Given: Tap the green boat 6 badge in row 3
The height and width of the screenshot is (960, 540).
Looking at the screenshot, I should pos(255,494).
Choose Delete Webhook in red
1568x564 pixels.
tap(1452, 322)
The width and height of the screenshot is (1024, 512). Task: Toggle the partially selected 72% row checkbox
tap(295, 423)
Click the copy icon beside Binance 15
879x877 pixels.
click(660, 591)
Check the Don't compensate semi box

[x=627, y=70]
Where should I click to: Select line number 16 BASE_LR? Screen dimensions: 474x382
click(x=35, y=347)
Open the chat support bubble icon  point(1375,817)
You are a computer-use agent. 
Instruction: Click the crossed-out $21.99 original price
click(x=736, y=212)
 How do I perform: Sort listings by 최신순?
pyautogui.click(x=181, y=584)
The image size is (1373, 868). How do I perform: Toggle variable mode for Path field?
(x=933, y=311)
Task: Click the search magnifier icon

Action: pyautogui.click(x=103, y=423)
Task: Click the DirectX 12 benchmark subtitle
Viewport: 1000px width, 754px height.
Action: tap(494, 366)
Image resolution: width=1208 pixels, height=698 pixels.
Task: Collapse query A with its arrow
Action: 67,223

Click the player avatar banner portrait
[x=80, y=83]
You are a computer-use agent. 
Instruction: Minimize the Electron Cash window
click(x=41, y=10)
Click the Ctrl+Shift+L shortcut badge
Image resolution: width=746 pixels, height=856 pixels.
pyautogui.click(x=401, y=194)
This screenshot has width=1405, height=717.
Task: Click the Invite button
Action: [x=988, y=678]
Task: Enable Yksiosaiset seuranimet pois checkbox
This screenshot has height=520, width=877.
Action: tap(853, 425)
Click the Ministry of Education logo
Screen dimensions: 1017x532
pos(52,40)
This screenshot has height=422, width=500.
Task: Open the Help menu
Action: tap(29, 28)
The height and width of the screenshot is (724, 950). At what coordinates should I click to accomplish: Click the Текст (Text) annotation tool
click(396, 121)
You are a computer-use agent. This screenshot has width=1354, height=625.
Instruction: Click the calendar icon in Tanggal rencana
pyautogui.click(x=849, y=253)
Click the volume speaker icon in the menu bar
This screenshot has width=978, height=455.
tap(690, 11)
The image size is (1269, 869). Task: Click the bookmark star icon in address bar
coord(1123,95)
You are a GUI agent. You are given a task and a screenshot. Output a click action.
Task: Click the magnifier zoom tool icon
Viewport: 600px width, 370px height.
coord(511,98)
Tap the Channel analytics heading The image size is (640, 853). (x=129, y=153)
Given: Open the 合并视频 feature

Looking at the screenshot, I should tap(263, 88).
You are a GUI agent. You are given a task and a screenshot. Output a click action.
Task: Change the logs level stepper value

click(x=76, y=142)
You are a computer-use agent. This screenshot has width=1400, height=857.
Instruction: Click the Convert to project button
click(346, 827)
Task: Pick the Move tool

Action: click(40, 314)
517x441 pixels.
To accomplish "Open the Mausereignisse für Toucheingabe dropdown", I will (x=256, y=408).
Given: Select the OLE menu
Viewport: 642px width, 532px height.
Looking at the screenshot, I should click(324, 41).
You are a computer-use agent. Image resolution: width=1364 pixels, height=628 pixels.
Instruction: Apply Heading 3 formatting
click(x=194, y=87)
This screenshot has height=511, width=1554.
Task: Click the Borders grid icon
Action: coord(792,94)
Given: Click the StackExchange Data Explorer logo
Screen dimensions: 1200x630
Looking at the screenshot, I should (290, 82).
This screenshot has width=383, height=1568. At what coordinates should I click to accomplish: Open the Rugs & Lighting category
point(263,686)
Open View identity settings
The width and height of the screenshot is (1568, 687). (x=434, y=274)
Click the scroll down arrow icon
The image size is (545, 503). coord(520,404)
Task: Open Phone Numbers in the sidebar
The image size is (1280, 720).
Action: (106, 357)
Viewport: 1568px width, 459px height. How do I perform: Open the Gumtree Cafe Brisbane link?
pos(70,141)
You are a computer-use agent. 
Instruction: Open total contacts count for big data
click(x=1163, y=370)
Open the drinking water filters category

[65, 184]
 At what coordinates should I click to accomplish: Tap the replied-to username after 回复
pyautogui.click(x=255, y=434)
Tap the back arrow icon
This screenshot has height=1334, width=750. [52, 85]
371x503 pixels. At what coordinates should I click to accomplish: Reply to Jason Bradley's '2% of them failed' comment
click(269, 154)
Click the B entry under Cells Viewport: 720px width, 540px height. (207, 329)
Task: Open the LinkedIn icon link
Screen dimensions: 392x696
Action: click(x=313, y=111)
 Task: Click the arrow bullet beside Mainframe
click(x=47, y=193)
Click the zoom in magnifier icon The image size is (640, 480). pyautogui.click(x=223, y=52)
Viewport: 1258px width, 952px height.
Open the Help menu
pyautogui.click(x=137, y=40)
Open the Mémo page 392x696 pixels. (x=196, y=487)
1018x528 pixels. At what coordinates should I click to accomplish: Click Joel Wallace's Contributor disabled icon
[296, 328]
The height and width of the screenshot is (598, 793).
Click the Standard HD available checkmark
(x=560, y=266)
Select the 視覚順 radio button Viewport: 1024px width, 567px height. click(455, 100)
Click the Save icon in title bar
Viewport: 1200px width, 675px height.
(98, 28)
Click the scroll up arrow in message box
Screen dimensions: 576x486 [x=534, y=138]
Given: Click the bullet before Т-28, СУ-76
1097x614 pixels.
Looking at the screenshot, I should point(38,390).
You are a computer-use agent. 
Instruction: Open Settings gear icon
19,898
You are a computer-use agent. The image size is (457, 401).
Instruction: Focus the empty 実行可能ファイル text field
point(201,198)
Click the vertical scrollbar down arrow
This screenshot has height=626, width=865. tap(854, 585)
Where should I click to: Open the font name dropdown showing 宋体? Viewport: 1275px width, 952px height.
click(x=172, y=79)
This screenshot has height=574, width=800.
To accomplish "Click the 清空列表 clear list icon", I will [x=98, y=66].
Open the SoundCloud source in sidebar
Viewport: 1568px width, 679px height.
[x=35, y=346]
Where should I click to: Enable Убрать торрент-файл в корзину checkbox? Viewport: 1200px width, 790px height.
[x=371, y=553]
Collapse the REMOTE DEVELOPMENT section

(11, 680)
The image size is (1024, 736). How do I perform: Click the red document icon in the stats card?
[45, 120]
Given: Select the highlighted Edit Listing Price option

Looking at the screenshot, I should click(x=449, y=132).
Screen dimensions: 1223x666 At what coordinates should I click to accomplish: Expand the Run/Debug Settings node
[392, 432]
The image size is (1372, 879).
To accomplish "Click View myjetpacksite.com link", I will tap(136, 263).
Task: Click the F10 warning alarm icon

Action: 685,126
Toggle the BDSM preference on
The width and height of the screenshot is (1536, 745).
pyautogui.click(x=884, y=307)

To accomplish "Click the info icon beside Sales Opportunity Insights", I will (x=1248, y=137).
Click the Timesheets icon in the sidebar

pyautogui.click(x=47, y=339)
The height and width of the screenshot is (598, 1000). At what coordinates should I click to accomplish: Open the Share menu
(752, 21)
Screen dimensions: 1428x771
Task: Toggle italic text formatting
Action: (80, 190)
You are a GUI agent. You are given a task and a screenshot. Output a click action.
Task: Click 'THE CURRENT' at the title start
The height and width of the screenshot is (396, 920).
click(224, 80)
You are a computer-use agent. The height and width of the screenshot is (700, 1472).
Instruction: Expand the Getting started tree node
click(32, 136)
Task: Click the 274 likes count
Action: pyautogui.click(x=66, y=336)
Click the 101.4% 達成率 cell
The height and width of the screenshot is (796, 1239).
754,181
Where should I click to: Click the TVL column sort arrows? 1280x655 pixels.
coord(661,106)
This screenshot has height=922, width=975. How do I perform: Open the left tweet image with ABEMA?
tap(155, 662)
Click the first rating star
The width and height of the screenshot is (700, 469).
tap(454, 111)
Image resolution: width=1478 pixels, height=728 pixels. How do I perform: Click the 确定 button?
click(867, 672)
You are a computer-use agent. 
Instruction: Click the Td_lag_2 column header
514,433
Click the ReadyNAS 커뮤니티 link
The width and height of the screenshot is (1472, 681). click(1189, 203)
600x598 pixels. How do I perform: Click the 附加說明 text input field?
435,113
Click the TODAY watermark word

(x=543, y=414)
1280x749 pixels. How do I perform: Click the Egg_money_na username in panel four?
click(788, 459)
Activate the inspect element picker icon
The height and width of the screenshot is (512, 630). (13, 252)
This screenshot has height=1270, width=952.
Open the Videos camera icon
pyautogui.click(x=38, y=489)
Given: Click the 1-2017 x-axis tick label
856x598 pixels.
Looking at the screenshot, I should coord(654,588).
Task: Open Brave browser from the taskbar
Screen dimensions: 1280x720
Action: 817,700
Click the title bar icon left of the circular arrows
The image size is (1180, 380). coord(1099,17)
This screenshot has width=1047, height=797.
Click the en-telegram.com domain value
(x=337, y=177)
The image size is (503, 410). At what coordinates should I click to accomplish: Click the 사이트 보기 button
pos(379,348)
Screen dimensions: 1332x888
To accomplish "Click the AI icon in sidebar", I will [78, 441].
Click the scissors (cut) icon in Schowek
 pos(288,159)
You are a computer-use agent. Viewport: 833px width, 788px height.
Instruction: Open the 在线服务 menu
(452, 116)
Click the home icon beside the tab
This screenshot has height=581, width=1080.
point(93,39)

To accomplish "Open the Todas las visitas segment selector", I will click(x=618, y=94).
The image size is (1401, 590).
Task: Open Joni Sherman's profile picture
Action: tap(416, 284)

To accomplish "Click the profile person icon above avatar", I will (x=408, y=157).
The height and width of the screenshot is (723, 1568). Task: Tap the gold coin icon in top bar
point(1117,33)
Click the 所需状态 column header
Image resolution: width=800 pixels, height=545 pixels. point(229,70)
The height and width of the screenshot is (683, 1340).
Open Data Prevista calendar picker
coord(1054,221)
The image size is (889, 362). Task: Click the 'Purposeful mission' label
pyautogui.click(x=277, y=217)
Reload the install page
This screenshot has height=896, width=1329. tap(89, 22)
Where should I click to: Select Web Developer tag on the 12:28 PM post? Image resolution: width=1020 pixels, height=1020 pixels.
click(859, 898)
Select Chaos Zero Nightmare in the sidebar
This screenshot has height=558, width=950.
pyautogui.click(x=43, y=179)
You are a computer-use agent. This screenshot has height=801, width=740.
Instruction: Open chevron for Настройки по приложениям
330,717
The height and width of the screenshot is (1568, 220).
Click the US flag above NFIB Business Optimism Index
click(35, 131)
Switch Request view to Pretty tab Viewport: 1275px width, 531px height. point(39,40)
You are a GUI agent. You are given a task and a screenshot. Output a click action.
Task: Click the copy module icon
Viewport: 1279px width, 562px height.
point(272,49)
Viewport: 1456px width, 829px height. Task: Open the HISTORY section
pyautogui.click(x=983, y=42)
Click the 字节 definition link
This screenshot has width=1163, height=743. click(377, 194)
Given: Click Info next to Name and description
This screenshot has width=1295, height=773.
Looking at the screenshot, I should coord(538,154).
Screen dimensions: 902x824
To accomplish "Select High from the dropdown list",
=====
* _Goal of the exercise_:
Copy all lines of the preceding data that hold the word "logo".

* _Solution_:
Click the Ministry of Education logo
Given: Click the StackExchange Data Explorer logo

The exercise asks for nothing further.